I am well aware that there are plenty of people out there who tweak and modify photos, but from what I have seen, the outdoors woman I am referring to honestly does love fishing and has been on the cover of several respectable fishing magazines, so it appalled me to see her being criticized on social media without just cause. Jealously? I have to ask myself… and all of you… what drives women to be so competitive and backbiting?

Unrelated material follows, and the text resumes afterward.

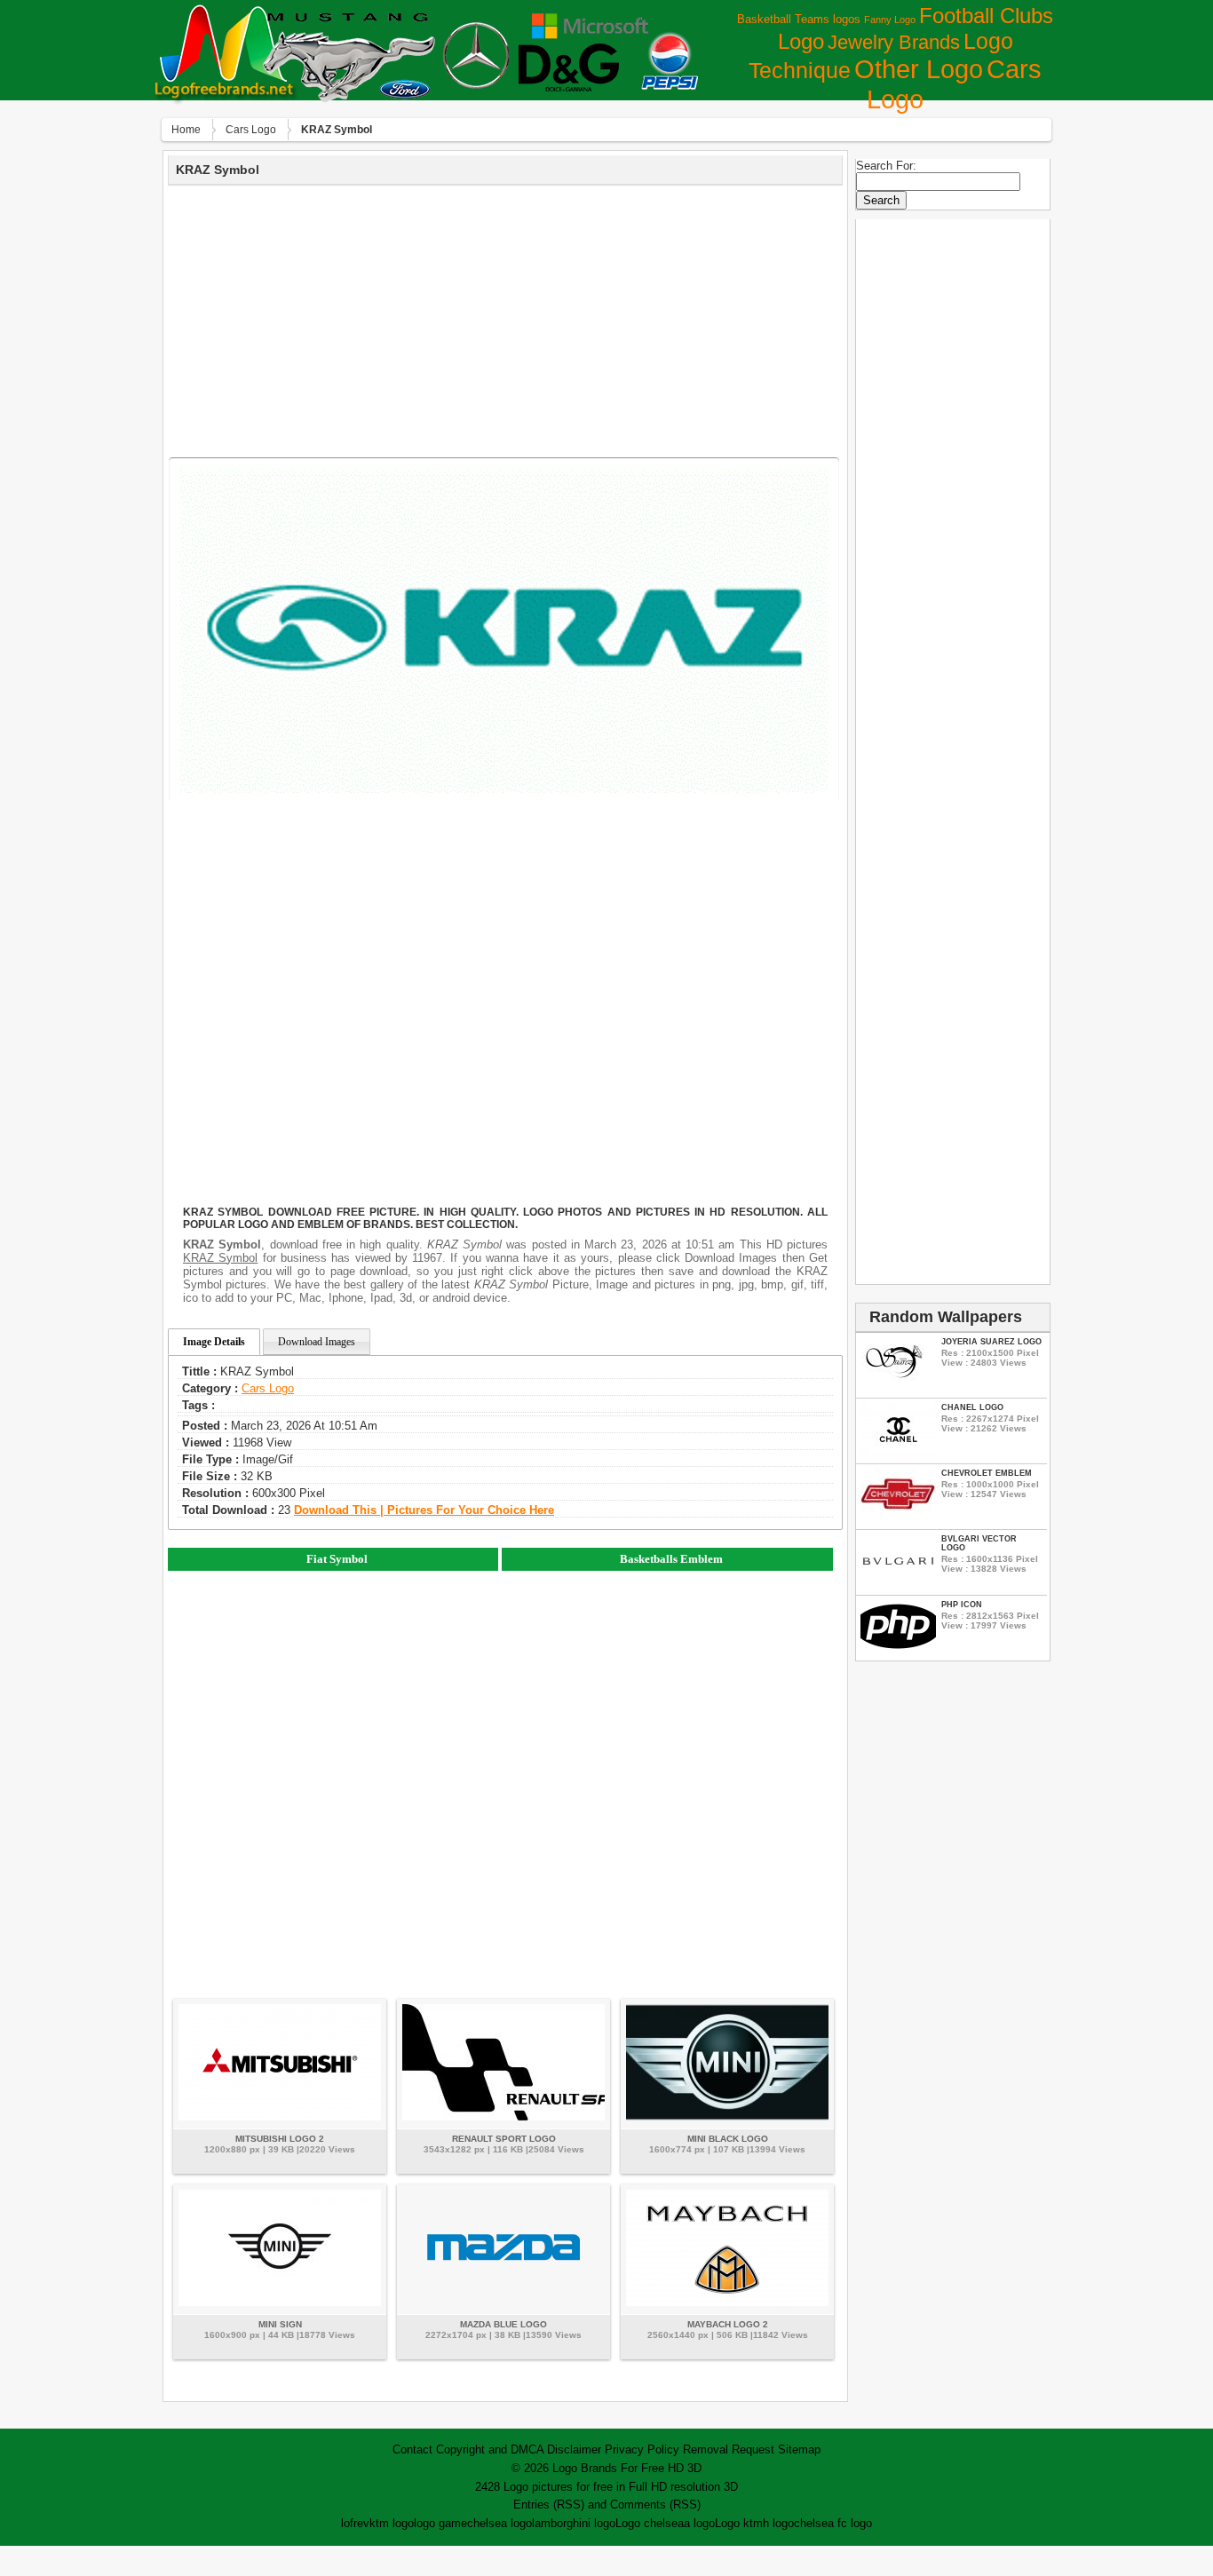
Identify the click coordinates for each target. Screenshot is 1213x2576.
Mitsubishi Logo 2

To the above types of confrontational women (and you know who you are), why don’t you STOP for one second and try lifting others up instead of tearing them down? No matter how good you think you are at fishing or anything else, there will always be someone out there who has more skills, who has been doing it longer, and who genuinely wants to see other women succeed and serve as a good role model for beginning anglers. We all started somewhere. Besides, that “mean girl” thing… so unflattering.

A few suggestions:

  • If you see someone outdoors fishing or on social media performing any kind of angling act in a way that you perceive to be incorrect or not in the best interest of conservation, how about making a friendly suggestion or sending them a private message mentioning the proper way? Don’t you think we should give them credit for being out there and trying it regardless?
  • If a fellow outdoors woman or lady angler is interested in refining her skills, suggest that she attend an upcoming fishing seminar or clinic. For example, the “Ladies, Let’s Go Fishing!” seminar series or the FWC “Becoming an Outdoors Woman” program in Florida both host a few events each year throughout the state. You can also suggest that they reach out to Jeanene Arrington, of Not a Clue Adventures, who runs an outdoor guide service and specializes in educating women on a variety of outdoor activities like hiking, camping, fishing and canoeing.
  • Invite her along the next time you go out fishing with a group so she has the chance to connect with other anglers and learn a little something from each of them. I know there are several of you out there saying to yourselves, “I’m not going to invite someone I hardly know out fishing. What if she refuses to bait her own line or claims she has to run to the bathroom every 5 minutes?” Well, guess what? You’ll find out real fast how serious someone is when it comes to learning more about the sport or if they are just a “female fishing poser.”

I’m sure a few of you have comments to add, so please weigh in on our Facebook page or by registering and commenting on the blog.

2 Comments

  1. Gretchen

    Thank you for such a great post! The “mean girl” mentality, coupled with so many’s quest to rise to the top of the outdoor industry; be the next big star; has often left me with a bad taste in my mouth. Seems as though while many want to use their status as a woman in the outdoors as their “hook” so to speak, they definitely do not want to truly empower or assist other women to become proficient in outdoor sports. In fact I see them tearing others down regularly. Behavior such as that has more than once caused me to consider retiring and walking away from it all. We should be helping other women, not behaving like the mean girls table in the high school cafeteria. Thank you again for bring this issue out in the open.